A 'regime of wildfire' contributed to carbon sequestration 15,000 years ago

The next time somebody says wildfires in the USA are “unprecedented” show them this. Buried fossil soils found to be awash in carbon

“It looks like there was an incredible amount of fire.”

Soils that formed on the Earth’s surface thousands of years ago and that are now deeply buried features of vanished landscapes have been found to be rich in carbon, adding a new dimension to our planet’s carbon cycle.

The finding, reported today (May 25, 2014) in the journal Nature Geoscience, is significant as it suggests that deep soils can contain long-buried stocks of organic carbon which could, through erosion, agriculture, deforestation, mining and other human activities, contribute to global climate change.

Photo: eroding bluff
An eroding bluff on the Great Plains reveals a buried, carbon-rich layer of fossil soil — which could contribute to climate change, according to new research. Photo: Joseph Mason

“There is a lot of carbon at depths where nobody is measuring,” says Erika Marin-Spiotta, a University of Wisconsin-Madison assistant professor of geography and the lead author of the new study. “It was assumed that there was little carbon in deeper soils. Most studies are done in only the top 30 centimeters. Our study is showing that we are potentially grossly underestimating carbon in soils.”

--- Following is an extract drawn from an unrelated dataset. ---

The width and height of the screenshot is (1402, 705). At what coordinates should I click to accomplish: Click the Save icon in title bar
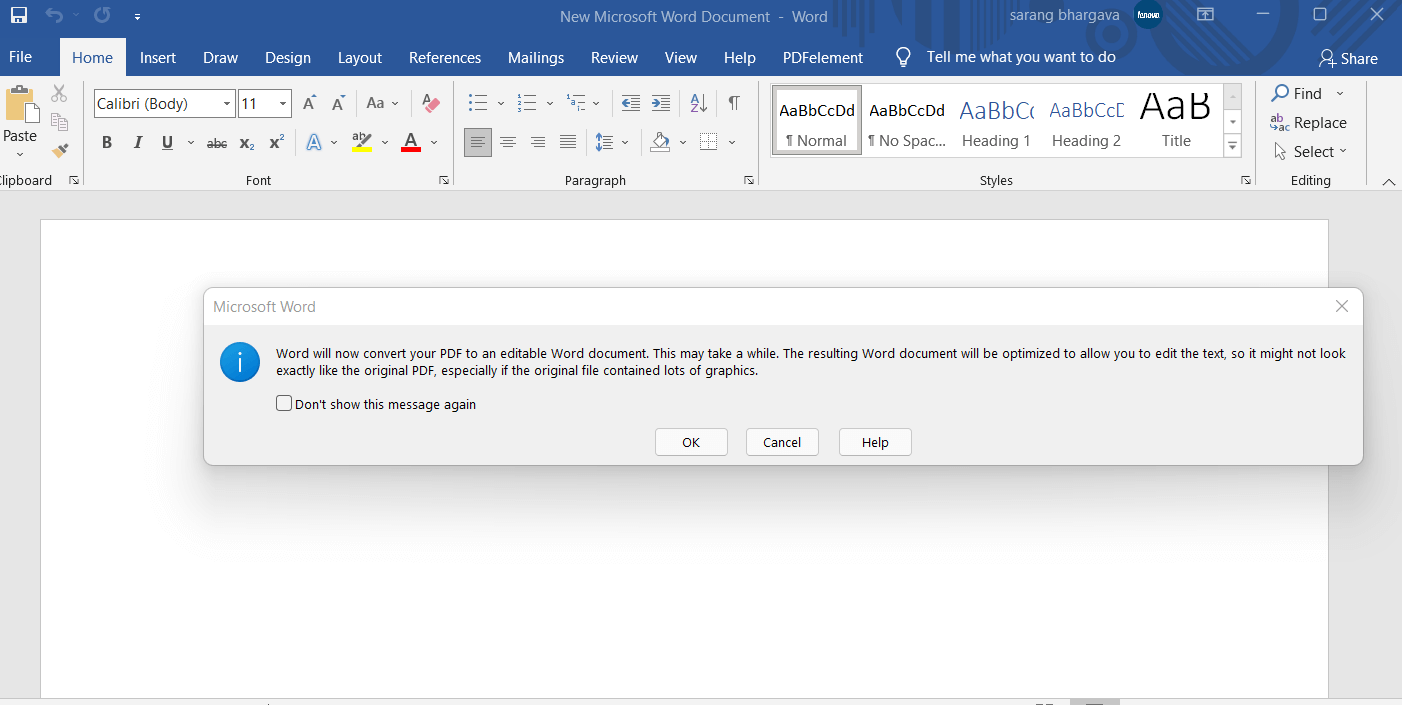point(19,16)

The soil studied by Marin-Spiotta and her colleagues, known as the Brady soil, formed between 15,000 and 13,500 years ago in what is now Nebraska, Kansas and other parts of the Great Plains. It lies up to six-and-a-half meters below the present-day surface and was buried by a vast accumulation of windborne dust known as loess beginning about 10,000 years ago, when the glaciers that covered much of North America began to retreat.

The region where the Brady soil formed was not glaciated, but underwent radical change as the Northern Hemisphere’s retreating glaciers sparked an abrupt shift in climate, including changes in vegetation and a regime of wildfire that contributed to carbon sequestration as the soil was rapidly buried by accumulating loess.

“Most of the carbon (in the Brady soil) was fire derived or black carbon,” notes Marin-Spiotta, whose team employed an array of new analytical methods, including spectroscopic and isotopic analyses, to parse the soil and its chemistry. “It looks like there was an incredible amount of fire.”

The team led by Marin-Spiotta also found organic matter from ancient plants that, thanks to the thick blanket of loess, had not fully decomposed.

Rapid burial helped isolate the soil from biological processes that would ordinarily break down carbon in the soil.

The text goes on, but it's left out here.